Filter field validation

Validation is carried out if the field is unquoted. If you don’t want validation use quotes.

# validation of fields - correct
ga_data_filter(city=="Copenhagen")
## --| city 
## ----stringFilter:  
## value:  Copenhagen | matchType:  EXACT | caseSensitive:  TRUE
# validation of fields - error
tryCatch(ga_data_filter(cittty=="Copenhagen"), 
         error = function(err) err$message)
## [1] "object 'cittty' not found"
# avoid validation by quoting
ga_data_filter("cittty"=="Copenhagen")
## --| cittty 
## ----stringFilter:  
## value:  Copenhagen | matchType:  EXACT | caseSensitive:  TRUE

For custom fields use ga_meta("data", propertyId=12345) first to fetch them.

# gets fields including custom event field "customEvent:test_dim"
my_meta <- ga_meta("data", propertyId = 206670707)
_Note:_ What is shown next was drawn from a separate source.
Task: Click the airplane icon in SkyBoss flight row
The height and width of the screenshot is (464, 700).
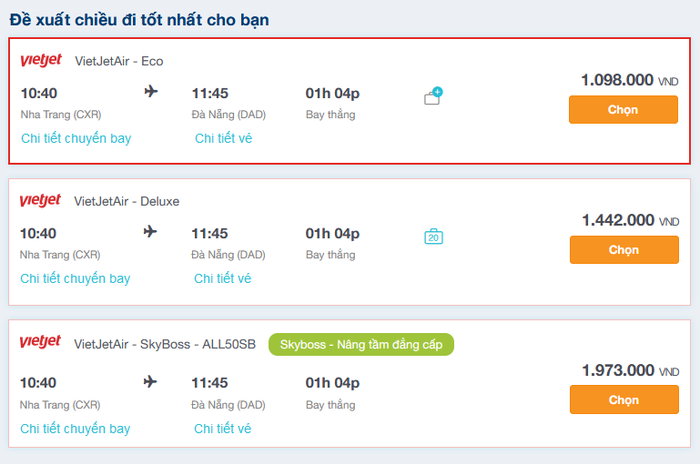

# use the custom event in a filter
ga_data_filter(cust_test_dim == "test")

Numeric filters for use in met_filters

An example of metric filters are below:

metric_filter <- ga_data(
   206670707,
   metrics = c("activeUsers","sessions"),
   dimensions = c("date","city","dayOfWeek"),
   date_range = c("2020-03-31", "2020-04-27"),
   met_filters = ga_data_filter(sessions>10),
   limit = 100
   )

metric_filter
# A tibble: 7 x 5
#  date       city      dayOfWeek activeUsers sessions
#  <date>     <chr>     <chr>           <dbl>    <dbl>
#1 2020-04-08 (not set) 4                  18       21
#2 2020-04-08 Rome      4                  12       14
#3 2020-04-15 (not set) 4                   9       11
#4 2020-04-27 (not set) 2                   9       11
# ...
## numeric filter types
# numeric equal filter
ga_data_filter(sessions==5)
## --| sessions 
## ----numericFilter:  
## operation:  EQUAL | value:      5
# between numeric filter
ga_data_filter(sessions==c(5,6))
## --| sessions 
## ----betweenFilter:  
## from:  5  to:  6
# greater than numeric
ga_data_filter(sessions > 0)
## --| sessions 
## ----numericFilter:  
## operation:  GREATER_THAN | value:      0
# greater than or equal
ga_data_filter(sessions >= 1)
## --| sessions 
## ----numericFilter:  
## operation:  GREATER_THAN_OR_EQUAL | value:      1
# less than numeric
ga_data_filter(sessions < 100)
## --| sessions 
## ----numericFilter:  
## operation:  LESS_THAN | value:      100
# less than or equal numeric
ga_data_filter(sessions <= 100)
## --| sessions 
## ----numericFilter:  
## operation:  LESS_THAN_OR_EQUAL | value:      100

Dimension filters for use in dim_filters

All the string filters that can be used are below:

## string filter types
# begins with string
ga_data_filter(city %begins% "Cope")
## --| city 
## ----stringFilter:  
## value:  Cope | matchType:  BEGINS_WITH | caseSensitive:  TRUE
# ends with string
ga_data_filter(city %ends% "hagen")
## --| city 
## ----stringFilter:  
## value:  hagen | matchType:  ENDS_WITH | caseSensitive:  TRUE
# contains string
ga_data_filter(city %contains% "ope")
## --| city 
## ----stringFilter:  
## value:  ope | matchType:  CONTAINS | caseSensitive:  TRUE
# regex (full) string
ga_data_filter(city %regex% "^Cope")
## --| city 
## ----stringFilter:  
## value:  ^Cope | matchType:  FULL_REGEXP | caseSensitive:  TRUE
# regex (partial) string
ga_data_filter(city %regex_partial% "ope")
## --| city 
## ----stringFilter:  
## value:  ope | matchType:  PARTIAL_REGEXP | caseSensitive:  TRUE

By default string filters are case sensitive. Use UPPERCASE operator to make then case insensitive

# begins with string (case insensitive)
ga_data_filter(city %BEGINS% "cope")
## --| city 
## ----stringFilter:  
## value:  cope | matchType:  BEGINS_WITH | caseSensitive:  FALSE
# ends with string (case insensitive)
ga_data_filter(city %ENDS% "Hagen")
## --| city 
## ----stringFilter:  
## value:  Hagen | matchType:  ENDS_WITH | caseSensitive:  FALSE
# case insensitive exact match
ga_data_filter(city %==% "copeNHAGen")
## --| city 
## ----stringFilter:  
## value:  copeNHAGen | matchType:  EXACT | caseSensitive:  FALSE

Complex filters

You can also recursively nest filter expressions to make more complicated ones.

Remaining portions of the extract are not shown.